= Nevin E. Funk =

American electrical engineer

Nevin Elwell Funk (November 4, 1883 – April, 1973) was an American electrical engineer, vice president engineering at the Philadelphia Electric Company, now PECO Energy Company. He is known as president of the American Institute of Electrical Engineers in 1943–44, and recipient of 1952 ASME Medal.

== Biography ==
=== Youth, education and early career ===
Funk was born in Bloomsburg, Pennsylvania, in 1883 to Nevin Ilrsinus Funk and Mary Louise (Elwell) Funk. He obtained his BSc in electrical engineering from Lehigh University in 1905.

After his graduation in 1905-06 Funk started his career as apprentice in the Westinghouse Electric Corporation in East Pittsburgh, Pennsylvania. In 1906 he was sub-foreman at the New York Central Railroad for a few months, and next from 1906 to 1907 assistant professor at Georgia School of Technology, now Georgia Institute of Technology.

=== Further career and acknowledgement ===
In 1907, Funk's career at the Philadelphia Electric Company took off. Only in between, in 1912–13, he was sales manager at Sterling Switchboard Co. He advanced at the Philadelphia Electric Company from assistant foremen to executive vice-president in charge of engineering since 1929, and retired in 1950.

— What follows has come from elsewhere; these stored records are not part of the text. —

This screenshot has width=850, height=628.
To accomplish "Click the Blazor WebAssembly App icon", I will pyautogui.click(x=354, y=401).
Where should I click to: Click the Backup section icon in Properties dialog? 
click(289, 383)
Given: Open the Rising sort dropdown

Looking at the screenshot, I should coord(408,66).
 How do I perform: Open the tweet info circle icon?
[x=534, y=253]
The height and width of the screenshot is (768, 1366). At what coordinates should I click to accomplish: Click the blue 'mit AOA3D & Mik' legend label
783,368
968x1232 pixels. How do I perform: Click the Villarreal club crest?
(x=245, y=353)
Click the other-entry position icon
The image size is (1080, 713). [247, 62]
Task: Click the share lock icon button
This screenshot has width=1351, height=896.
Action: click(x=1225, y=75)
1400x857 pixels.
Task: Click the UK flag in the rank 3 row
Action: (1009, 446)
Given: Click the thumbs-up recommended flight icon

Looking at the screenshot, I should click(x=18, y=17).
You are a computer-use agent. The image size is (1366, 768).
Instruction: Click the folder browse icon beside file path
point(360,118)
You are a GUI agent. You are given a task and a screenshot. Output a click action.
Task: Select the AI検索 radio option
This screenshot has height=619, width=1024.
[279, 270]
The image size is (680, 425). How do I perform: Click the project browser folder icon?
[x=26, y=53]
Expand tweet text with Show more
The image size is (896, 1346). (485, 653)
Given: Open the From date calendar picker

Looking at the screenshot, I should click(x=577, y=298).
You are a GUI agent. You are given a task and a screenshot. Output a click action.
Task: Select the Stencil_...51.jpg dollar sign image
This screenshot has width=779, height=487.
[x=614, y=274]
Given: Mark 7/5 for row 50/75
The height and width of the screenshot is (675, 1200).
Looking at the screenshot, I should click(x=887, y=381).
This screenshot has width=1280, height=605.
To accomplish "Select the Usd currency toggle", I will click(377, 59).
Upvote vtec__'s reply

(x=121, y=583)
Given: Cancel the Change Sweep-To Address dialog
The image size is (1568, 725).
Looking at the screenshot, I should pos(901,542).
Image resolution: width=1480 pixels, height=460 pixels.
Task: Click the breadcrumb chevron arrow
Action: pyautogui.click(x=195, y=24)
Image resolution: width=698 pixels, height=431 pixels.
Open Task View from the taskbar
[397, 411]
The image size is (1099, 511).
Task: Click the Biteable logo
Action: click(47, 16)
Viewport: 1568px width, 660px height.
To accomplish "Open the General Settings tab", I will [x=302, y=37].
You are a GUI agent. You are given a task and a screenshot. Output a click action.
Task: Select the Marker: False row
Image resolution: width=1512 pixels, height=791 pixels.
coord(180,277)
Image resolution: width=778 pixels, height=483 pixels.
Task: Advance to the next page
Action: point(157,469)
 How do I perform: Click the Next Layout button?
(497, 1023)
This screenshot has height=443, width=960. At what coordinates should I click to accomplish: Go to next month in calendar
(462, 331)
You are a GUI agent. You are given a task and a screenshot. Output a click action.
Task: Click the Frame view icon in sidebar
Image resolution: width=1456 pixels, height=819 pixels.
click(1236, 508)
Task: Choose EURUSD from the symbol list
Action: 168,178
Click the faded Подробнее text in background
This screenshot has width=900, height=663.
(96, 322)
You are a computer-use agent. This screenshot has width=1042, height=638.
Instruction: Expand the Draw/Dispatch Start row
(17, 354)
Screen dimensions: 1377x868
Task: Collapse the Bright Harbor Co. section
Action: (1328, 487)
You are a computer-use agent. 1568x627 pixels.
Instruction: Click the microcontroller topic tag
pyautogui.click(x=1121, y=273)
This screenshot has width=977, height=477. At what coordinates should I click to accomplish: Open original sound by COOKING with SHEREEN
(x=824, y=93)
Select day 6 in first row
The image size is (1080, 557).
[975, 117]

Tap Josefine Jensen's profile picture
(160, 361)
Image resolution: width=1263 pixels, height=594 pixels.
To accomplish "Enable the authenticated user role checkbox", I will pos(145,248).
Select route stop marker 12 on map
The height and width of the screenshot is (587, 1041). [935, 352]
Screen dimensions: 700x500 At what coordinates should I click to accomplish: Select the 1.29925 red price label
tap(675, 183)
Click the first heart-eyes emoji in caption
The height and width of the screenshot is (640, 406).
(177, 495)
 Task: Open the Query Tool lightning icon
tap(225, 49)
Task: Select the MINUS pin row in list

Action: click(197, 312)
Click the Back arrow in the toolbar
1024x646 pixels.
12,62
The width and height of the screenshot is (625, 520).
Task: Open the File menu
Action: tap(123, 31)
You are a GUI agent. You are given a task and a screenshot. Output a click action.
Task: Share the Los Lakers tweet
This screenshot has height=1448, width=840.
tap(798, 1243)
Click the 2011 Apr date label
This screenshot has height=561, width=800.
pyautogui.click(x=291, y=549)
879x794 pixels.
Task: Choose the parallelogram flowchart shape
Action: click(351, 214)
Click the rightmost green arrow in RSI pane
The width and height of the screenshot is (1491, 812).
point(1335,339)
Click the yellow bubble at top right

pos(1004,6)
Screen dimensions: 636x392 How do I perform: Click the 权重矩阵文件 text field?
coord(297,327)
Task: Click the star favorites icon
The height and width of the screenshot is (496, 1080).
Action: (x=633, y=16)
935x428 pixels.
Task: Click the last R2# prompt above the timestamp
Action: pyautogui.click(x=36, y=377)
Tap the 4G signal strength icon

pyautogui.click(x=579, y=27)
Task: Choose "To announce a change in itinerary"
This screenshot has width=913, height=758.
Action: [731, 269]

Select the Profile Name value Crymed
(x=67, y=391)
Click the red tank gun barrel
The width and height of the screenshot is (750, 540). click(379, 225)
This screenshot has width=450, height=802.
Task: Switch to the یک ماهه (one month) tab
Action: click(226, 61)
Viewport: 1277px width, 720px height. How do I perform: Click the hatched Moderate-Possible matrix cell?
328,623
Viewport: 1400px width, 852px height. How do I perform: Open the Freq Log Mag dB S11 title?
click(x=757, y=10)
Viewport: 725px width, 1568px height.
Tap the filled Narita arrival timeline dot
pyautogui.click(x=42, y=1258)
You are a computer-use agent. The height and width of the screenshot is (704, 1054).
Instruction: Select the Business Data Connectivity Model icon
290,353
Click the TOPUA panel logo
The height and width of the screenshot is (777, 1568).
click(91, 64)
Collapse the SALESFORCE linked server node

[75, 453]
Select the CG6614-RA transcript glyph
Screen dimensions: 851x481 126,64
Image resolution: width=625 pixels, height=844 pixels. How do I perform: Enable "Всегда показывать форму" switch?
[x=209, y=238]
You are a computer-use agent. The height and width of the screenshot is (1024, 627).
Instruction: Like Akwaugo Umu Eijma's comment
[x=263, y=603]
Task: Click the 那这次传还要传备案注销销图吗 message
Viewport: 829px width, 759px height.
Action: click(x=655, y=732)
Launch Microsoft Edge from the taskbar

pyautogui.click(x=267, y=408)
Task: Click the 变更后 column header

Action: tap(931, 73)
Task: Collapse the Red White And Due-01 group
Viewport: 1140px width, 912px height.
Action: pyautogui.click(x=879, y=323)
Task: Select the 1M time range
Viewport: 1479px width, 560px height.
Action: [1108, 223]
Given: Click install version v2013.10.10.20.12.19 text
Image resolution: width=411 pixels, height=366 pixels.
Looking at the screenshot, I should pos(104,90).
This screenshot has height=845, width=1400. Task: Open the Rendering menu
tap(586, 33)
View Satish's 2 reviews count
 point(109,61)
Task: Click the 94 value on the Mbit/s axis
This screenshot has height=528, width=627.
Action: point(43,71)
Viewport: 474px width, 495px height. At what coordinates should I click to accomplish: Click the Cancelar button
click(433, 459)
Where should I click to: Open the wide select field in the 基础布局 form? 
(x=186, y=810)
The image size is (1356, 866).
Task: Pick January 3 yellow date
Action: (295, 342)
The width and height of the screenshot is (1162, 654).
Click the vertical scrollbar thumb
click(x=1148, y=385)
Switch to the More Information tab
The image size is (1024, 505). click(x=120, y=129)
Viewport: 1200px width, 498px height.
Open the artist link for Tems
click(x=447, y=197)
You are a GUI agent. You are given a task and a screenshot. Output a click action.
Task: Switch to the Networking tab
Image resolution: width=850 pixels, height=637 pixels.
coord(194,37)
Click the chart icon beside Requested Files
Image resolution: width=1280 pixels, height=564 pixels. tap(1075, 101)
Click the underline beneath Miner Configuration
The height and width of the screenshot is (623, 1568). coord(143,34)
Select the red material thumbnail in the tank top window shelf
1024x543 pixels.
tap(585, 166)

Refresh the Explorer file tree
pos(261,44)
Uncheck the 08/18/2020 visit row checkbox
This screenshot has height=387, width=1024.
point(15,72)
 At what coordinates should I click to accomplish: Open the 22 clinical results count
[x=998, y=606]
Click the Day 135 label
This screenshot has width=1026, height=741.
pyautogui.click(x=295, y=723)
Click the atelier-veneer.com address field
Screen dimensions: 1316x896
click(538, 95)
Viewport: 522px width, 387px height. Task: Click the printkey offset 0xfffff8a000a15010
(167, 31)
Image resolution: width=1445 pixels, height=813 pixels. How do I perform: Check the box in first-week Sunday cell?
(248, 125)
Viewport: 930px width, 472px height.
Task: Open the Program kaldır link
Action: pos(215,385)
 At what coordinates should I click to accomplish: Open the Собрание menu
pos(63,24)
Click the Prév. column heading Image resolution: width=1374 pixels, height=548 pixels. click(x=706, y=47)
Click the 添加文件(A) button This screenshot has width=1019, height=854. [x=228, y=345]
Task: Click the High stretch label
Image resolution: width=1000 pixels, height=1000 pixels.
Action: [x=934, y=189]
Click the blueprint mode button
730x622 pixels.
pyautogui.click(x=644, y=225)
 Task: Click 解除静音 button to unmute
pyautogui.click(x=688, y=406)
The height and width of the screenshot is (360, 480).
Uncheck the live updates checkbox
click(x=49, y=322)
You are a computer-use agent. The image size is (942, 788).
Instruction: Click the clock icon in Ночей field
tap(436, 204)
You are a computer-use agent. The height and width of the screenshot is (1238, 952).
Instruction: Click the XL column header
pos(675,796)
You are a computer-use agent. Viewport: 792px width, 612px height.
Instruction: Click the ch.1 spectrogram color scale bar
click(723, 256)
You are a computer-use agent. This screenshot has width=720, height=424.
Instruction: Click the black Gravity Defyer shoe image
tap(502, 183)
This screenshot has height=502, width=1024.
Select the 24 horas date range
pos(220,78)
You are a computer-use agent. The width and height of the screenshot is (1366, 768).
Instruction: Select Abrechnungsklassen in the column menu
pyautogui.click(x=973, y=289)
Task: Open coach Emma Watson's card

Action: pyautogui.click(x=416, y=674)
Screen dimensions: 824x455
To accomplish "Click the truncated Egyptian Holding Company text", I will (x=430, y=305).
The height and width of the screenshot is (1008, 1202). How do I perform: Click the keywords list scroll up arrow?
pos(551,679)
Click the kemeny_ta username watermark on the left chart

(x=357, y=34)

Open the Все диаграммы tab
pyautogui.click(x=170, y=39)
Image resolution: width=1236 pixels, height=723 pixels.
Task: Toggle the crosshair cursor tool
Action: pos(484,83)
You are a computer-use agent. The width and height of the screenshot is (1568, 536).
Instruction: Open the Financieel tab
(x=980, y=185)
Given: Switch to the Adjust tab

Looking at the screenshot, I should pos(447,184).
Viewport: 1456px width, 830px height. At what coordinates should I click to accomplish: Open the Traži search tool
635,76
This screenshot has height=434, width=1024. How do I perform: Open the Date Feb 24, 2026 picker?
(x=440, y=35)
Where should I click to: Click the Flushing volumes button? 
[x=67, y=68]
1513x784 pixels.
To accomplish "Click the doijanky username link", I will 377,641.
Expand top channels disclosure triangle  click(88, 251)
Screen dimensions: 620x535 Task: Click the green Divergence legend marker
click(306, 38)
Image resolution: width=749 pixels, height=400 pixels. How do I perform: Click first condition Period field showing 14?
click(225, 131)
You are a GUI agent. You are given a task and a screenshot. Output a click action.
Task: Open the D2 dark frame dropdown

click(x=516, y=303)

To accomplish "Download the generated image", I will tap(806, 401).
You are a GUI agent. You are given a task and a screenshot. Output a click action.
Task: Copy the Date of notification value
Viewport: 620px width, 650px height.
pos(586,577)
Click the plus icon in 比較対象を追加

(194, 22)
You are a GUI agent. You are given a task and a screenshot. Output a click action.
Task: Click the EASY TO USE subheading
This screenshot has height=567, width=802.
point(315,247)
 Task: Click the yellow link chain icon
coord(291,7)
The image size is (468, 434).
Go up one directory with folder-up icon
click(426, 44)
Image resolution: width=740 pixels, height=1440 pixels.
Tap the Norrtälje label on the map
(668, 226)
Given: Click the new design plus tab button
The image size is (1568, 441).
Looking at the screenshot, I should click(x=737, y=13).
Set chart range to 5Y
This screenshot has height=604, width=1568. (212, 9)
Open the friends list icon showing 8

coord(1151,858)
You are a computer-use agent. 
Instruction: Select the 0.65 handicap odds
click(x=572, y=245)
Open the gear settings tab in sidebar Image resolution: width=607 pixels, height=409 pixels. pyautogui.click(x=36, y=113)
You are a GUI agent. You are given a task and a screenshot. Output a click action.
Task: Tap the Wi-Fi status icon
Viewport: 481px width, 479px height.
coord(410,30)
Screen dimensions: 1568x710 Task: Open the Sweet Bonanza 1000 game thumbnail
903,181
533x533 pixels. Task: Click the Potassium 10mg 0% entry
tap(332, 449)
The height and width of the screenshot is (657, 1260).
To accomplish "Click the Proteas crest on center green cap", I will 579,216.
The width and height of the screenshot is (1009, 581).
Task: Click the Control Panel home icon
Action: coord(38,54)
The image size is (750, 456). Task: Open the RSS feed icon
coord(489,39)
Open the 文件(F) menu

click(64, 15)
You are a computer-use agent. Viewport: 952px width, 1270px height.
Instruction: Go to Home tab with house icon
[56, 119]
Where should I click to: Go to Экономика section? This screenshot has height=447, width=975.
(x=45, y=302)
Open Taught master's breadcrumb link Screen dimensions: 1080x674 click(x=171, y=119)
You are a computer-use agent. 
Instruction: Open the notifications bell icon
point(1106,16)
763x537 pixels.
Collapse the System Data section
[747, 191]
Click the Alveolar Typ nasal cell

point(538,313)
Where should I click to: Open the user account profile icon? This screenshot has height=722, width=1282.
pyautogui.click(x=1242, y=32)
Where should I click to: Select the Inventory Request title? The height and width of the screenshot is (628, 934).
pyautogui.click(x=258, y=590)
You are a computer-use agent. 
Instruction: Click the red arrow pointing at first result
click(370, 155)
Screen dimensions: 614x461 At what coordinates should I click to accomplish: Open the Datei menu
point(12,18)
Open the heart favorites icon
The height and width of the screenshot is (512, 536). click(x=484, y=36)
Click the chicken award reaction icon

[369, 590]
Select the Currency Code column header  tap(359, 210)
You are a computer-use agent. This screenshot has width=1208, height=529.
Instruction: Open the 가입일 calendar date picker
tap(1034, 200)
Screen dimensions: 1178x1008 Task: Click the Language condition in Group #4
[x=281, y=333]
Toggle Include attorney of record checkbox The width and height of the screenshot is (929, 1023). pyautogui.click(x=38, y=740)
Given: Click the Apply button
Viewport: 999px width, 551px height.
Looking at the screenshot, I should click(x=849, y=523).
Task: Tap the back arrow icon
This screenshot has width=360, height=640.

In 1943 Lehigh University awarded Funk the honorary doctorate in engineering. From 1943 to 1945 he served as president of the Lehigh University Alumni Association board. In 1952 he was awarded the ASME Medal by the ASME for "pioneering achievements in economic operation of interconnected power systems," and in 1953 he received the Engineer of the Year award from Engineer's Week.